Raster vs Vector: What’s the Difference?

Raster and vector are the two fundamental types of digital image. Understanding the difference is essential for choosing the right format for print, web, and design workflows — and for knowing when DPI matters.

What Is a Raster Image?

A raster image stores visual information as a rectangular grid of pixels, where each pixel holds a specific colour value. The total number of pixels is fixed at the time of creation or capture. Common raster formats include JPEG, PNG, WebP, GIF, TIFF, HEIC, and BMP.

Because raster images are pixel-based, they have a fixed resolution. Enlarging a raster image beyond its native pixel count requires resampling (interpolating new pixels), which reduces sharpness. This is why DPI matters for raster images: the ratio of pixels to inches determines print sharpness. Convert your image to 300 DPI to prepare it for sharp professional print.

What Is a Vector Graphic?

A vector graphic stores images as mathematical descriptions: paths defined by anchor points, curves, fill colours, and stroke properties. When a vector image is rendered — on screen or by a printer — the maths is recalculated at the output resolution. Common vector formats include SVG, AI (Adobe Illustrator), EPS, PDF, and WMF.

Vectors scale infinitely without quality loss: a 2 KB SVG logo renders equally sharp on a business card or a 10-metre billboard. Vectors have no inherent DPI because they have no pixels — DPI only becomes relevant when you export a vector to a raster format.

Raster vs Vector: Key Attributes Compared

Attribute Raster Vector
ScalabilityFixed; degrades on enlargementInfinite; no quality loss
DPI requirementYes; 300 DPI for printNo (set at export)
Best forPhotos, complex imageryLogos, icons, type, diagrams
Common formatsJPEG, PNG, WebP, GIF, TIFFSVG, AI, EPS, PDF
File sizeDepends on pixel count & compressionTypically small for simple graphics
Photo-realismYesDifficult; not suitable for photos

DPI and Raster Images

Raster images have a DPI tag stored in their metadata (EXIF for JPEG, pHYs chunk for PNG). This tag tells the printer how many pixels to map per inch. For sharp consumer print, set 300 DPI using the DPI Converter. For large-format print, check whether 150–200 DPI is sufficient given the viewing distance. Use the Print Size Calculator to calculate the correct pixel count for any DPI and output size.

DPI and Vector Exports

When you export a vector to a raster format — for example, exporting an Illustrator AI logo to PNG — you specify the output DPI at export time. Exporting at 300 DPI at 3″×3″ produces a 900×900-pixel PNG. Export the same file at 150 DPI and you get a 450×450-pixel PNG. The vector source is unchanged; only the rasterised export reflects the DPI.

When to Use Raster vs Vector

  • Use raster for: photographs, screenshots, digital art with complex gradients, web images, social media images.
  • Use vector for: logos, icons, brand marks, typography, technical diagrams, anything needing multi-size output (business card to billboard).
  • Use both for: multi-layer print documents (PDF) combining a vector logo with a photographic background.

Working with a Raster Image?

Check and set the correct DPI for your print job using our free tools.

FAQ

Does a vector logo need 300 DPI? The original vector does not.
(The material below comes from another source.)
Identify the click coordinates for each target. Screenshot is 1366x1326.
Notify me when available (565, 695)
If you export it to a raster format for print, export at 300 DPI at the final print size.

Can I convert a photo to vector? Auto-tracing tools create vector paths from raster outlines, but photographs contain too much detail to vectorise faithfully.
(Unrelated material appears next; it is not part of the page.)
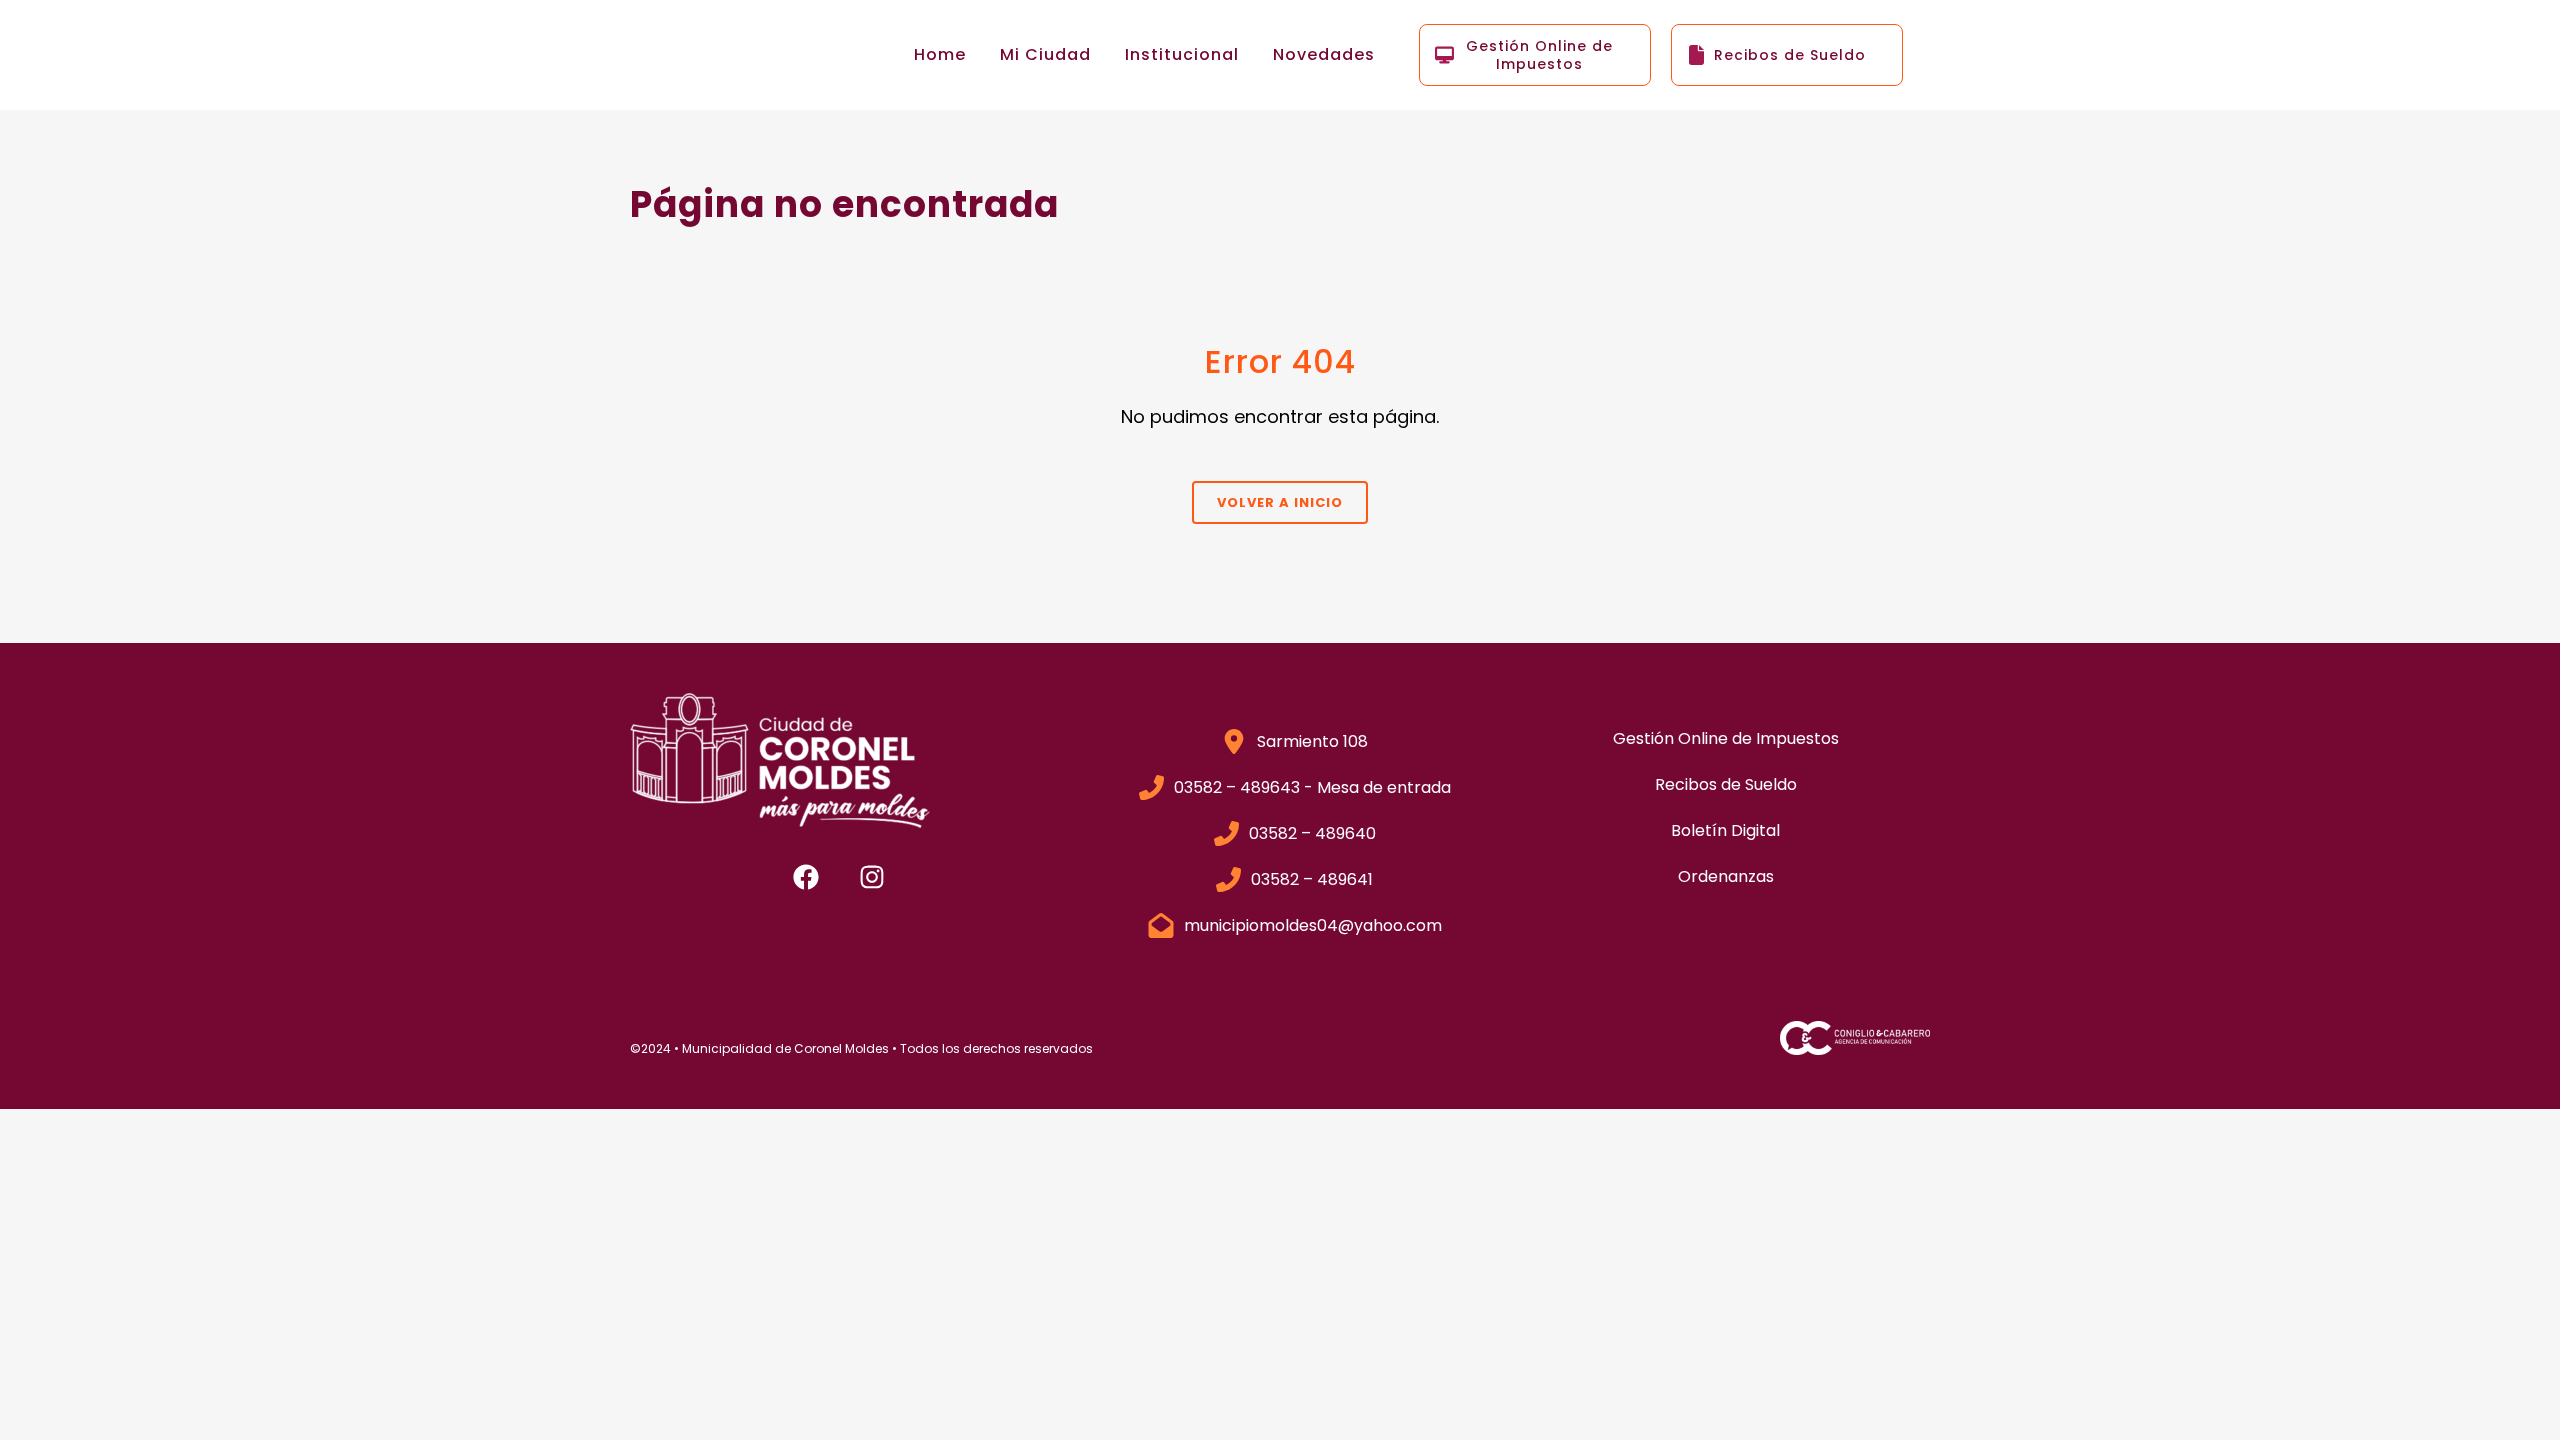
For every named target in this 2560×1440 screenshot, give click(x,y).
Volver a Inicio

Why does my PNG logo look blurry when printed large? A PNG is raster — it has a fixed pixel count. If exported too small, it will look blurry at large print sizes. Request an SVG or AI vector from your designer, or upscale the PNG before printing.

Related Tools & Guides

Continue with practical tools and supporting tutorials for better image and print outcomes.

Frequently Asked Questions

What is the difference between raster and vector graphics?
Raster graphics store images as grids of pixels. Vector graphics store images as mathematical descriptions of paths, shapes, and fills. Raster images have a fixed resolution; vector images scale to any size without loss.
Do vector graphics have DPI?
Vector files (SVG, AI, EPS, PDF) are resolution-independent and do not have intrinsic DPI. When you export or rasterise a vector to a bitmap format (PNG, JPEG), you specify the output DPI at that point.
What DPI should I rasterise a vector at?
For print, rasterise at 300 DPI at the final output size. For web, rasterise at the target pixel dimensions (DPI is irrelevant for web browsers).
Which is better for print — raster or vector?
Vector is preferred for logos, icons, and type because it renders at any size without quality loss. Photography and complex imagery must use raster at sufficient resolution (300 DPI or higher for print).
Can I convert raster to vector?
Yes, but with limitations. Auto-tracing tools convert raster outlines to vector paths, producing best results for flat illustrations. Photographs cannot be meaningfully vectorised.